#182 Spring 2016 — Mixed Income

Making Mixed-Income Developments Work

A single development with an intentional income mix involves very specific challenges—both in its design and its management.

A rooftop garden at Via Verde, a LEED-certified mixed-income housing development in New York City's South Bronx. Courtesy of the U.S. Environmental Protection Agency

A rooftop garden at Via Verde, a LEED-certified mixed-income housing development in New York City’s South Bronx. Courtesy of the U.S. Environmental Protection Agency

Initially, none of the low- and moderate-income renters at Westhaven Park, a redeveloped former public housing project northwest of Chicago’s Loop, were involved in its community garden. Although Westhaven Park’s predecessor, Henry Horner Homes, had a large and vibrant community garden, the new garden was thought up and established by people who owned market-rate homes in the neighborhood and were frustrated by the many vacant lots nearby. Those homeowners found a grant to pay for raised beds on one of the lots.

“The condo owners’ idea was that a community garden would provide a way for neighbors with a common interest in gardening to do it affordably while connecting with each other,” says Lisa Young, Westhaven Park’s resident services coordinator.

Once the garden began to yield greens and carrots, it attracted the renters’ interest. Soon, the garden became the place within Westhaven Park where residents met across the yawning income divide.

Bart Mitchell, who directs Boston-based housing developer The Community Builders, says this kind of income mixing was a big factor in the comeback of Boston’s South End neighborhood from the 1970s.

Gentrification that began at that time could have led to the poor being entirely priced out. Instead, he says, an infusion of government funding, targeted for mixed-income projects on prominent sites within the South End, yielded a more sustainable result. The neighborhood, which had decayed into a kind of Skid Row, now has many luxury homes, but it also has a sizeable number of units protected as affordable.

“People feel a lot of joy in that mixing—there’s an enormous appetite for it,” says Mitchell.

Mixed-income housing became a phenomenon in large part in reaction to the perceived failures of many large public housing projects. Those developments physically isolated their poor residents from surrounding neighborhoods and suffered from a lack of sustained funding for maintenance. Though less visibly, many privately owned projects had similar problems.

A number of large mission-driven developers have taken the plunge into mixed-income housing through redeveloping public housing, first through HOPE VI, and now the Choice Neighborhoods program, which succeeded it; in some cities, notably San Francisco, local government and developers are collaborating on their own version of that federal program.

Other developers, instead of redeveloping existing sites, are building new mixed-income projects from scratch, like Via Verde in New York’s South Bronx. Jonathan Rose Companies saw an opportunity to provide affordable housing in an area that for decades has been very poor.

A Shelterforce ad seeking donations from readers. On the left there's a photo of a person wearing a red shirt that reads "Because the Rent Can't Wait."
Getting the Mix Right

One of the first questions in mixed-income housing is: What is the mix? Who is included, and what percentages of each?

In public housing redevelopment, public housing dollars dictate to a significant extent how many public housing units must be included. This is especially true in San Francisco, where one of the goals is to have every public housing unit replaced. (A major criticism of many early mixed-income redevelopments was an overall reduction in actual public housing units.)

*Collected material*.

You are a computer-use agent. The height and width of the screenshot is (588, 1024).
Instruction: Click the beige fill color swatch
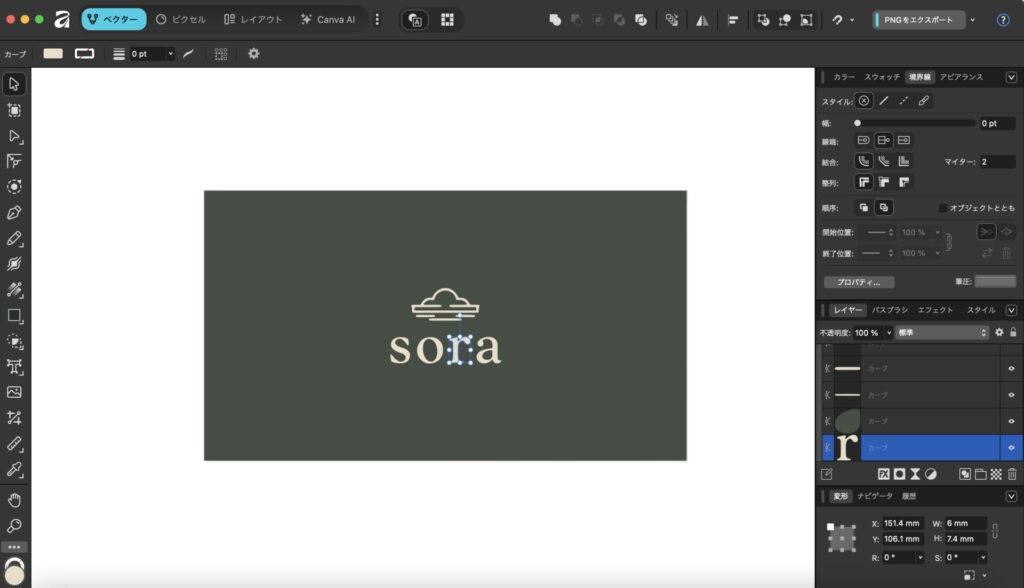click(53, 54)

*Aim*. Rewrite the paragraph of the mixed-income housing article that begins "Initially, none of the low- and moderate-income renters" as a short bulleted list that keeps its main facts.

*Result of this task*.
- At first, none of the low- and moderate-income renters at Westhaven Park took part in its community garden.
- Westhaven Park is a redeveloped former public housing project northwest of Chicago's Loop.
- Its predecessor, Henry Horner Homes, had a large and vibrant community garden.
- The new garden was started by market-rate homeowners in the neighborhood who were frustrated by the many vacant lots nearby.
- These homeowners found a grant to pay for raised beds on one of the lots.